Aku mendengus kesal dan hanya menatap air laut didepanku. Warna biru yang terkena sinar matahari seolah memantulkan cahayanya menjadikan air itu berkilauan. Perlahan aku melirik Rangga yang tengah berdiri disampingku sambil menatap laut juga. Sinar berkilauan di air itu memantul juga ke wajah Rangga, menjadikan ia nampak bersinar, apalagi dengan baju lengan pendek yang ia pakai,  kulitnya yang putih terlihat sangat keren.



“Woy.. Kenapa loe liatin gue kayak gitu?” Rangga menepuk kedua tangannya didepan wajahku membuatku sedikit tercekat.



“Eng-enggak apa-apa. Tau-tau gue inget masa kecil kita aja.” Ucapku asal, bingung menjawab pertanyaannya.



“Loe masih bahas itu lagi aja.”



“Abisnya gue kangen masa-masa itu sih. Suka inget keisengan loe dulu, tapi giliran ada PR larinya ke gue.” Kenangku.



“Ya lagian, kenapa juga loe mau bantuin gue ngerjain PR padahal gue udah ngejailin loe.” Jawaban Rangga yang sulit untuk ku sanggah, karena aku juga tak tahu mengapa begitu, mungkin karena aku menyukainya jadi ku tak bisa menolaknya.
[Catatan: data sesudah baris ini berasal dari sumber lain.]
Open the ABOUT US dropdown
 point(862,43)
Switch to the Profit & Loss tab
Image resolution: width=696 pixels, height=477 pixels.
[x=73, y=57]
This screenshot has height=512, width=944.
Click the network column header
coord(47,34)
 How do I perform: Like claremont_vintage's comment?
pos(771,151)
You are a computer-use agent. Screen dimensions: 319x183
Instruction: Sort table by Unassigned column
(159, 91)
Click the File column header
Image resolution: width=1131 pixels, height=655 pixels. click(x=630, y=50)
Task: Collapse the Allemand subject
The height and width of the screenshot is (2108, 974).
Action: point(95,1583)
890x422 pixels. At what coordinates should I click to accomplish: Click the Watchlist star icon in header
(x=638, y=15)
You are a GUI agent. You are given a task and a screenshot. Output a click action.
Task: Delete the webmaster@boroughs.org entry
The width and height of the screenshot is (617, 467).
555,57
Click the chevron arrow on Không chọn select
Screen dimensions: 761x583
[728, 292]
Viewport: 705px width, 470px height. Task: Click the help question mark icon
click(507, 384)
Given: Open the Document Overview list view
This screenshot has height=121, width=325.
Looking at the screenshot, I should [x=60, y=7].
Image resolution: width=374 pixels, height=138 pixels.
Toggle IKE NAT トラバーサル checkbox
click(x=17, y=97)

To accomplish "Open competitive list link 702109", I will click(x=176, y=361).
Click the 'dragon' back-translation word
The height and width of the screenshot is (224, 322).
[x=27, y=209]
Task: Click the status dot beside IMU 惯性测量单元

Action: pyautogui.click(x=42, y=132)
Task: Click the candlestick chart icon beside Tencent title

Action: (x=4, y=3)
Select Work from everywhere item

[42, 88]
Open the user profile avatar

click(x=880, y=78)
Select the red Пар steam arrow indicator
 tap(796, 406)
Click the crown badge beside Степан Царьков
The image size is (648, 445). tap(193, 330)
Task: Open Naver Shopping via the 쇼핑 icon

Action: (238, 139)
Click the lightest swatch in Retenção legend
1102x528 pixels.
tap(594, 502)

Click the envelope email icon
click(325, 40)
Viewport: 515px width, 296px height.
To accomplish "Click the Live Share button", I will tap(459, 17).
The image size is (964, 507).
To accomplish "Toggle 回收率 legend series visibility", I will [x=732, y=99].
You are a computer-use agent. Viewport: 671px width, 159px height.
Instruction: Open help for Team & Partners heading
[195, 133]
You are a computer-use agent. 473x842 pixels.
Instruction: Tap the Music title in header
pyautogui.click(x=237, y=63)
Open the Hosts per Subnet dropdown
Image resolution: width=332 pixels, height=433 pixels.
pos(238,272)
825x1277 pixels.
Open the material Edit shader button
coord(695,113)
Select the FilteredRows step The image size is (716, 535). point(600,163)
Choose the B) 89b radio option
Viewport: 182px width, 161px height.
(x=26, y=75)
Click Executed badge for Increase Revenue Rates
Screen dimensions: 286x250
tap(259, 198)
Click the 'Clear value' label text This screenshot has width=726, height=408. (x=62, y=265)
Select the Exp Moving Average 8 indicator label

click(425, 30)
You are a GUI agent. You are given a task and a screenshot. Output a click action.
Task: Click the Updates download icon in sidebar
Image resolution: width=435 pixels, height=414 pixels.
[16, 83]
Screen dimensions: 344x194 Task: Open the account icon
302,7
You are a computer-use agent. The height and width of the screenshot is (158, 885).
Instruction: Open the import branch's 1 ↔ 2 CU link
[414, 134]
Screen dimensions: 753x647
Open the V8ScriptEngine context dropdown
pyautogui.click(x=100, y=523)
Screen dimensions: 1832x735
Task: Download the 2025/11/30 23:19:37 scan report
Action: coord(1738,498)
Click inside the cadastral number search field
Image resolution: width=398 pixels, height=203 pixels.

“Heh. Malah ngelamun lagi.” Rangga membuyarkan lamunanku.



Aku tersenyum. “Gue kangen masa kecil kita.” ucapku lagi. Rangga tersenyum dengan memincingkan satu sudut bibirnya sambil menggeleng kepala.



“Emang apa sih yang loe kangenin? Kangen gue usilin?” tanya Rangga.



“Emm, ya itu salah satunya.” Jawabku lalu menatap laut lagi.



Aku tercekat ketika tiba-tiba Rangga mendekapku dari samping. “Loe kangen gue yang jail kan? Nih..” Sambil tersenyum jahil, ia mengayunkan tangannya yang sedang memelukku hendak menceburkan ku ke laut namun menariknya kembali, sampai ku berteriak minta ampun. Ia melakukan itu berulang kali.



 Berteman dengannya sejak kecil, membuatku pernah berfikir untuk mengungkapkan perasaanku padanya.



Perasaan yang lama ku pendam ini sangat sulit untuk untuk kunyatakan, padahal kata ‘menyukaimu’ adalah satu kata yang sangat sederhana namun tidak dapat aku ucapkan pada Rangga. Tapi mungkin ini jalanku dengannya, menjadi sahabat selamanya. Aku takut jika menjadi pacarnya atau ada perasaan diantara kita justru membuat sikap kita saling berbeda. Dengan hubungan ini saja asalkan ia selalu di dekatku, aku sudah merasa bahagia.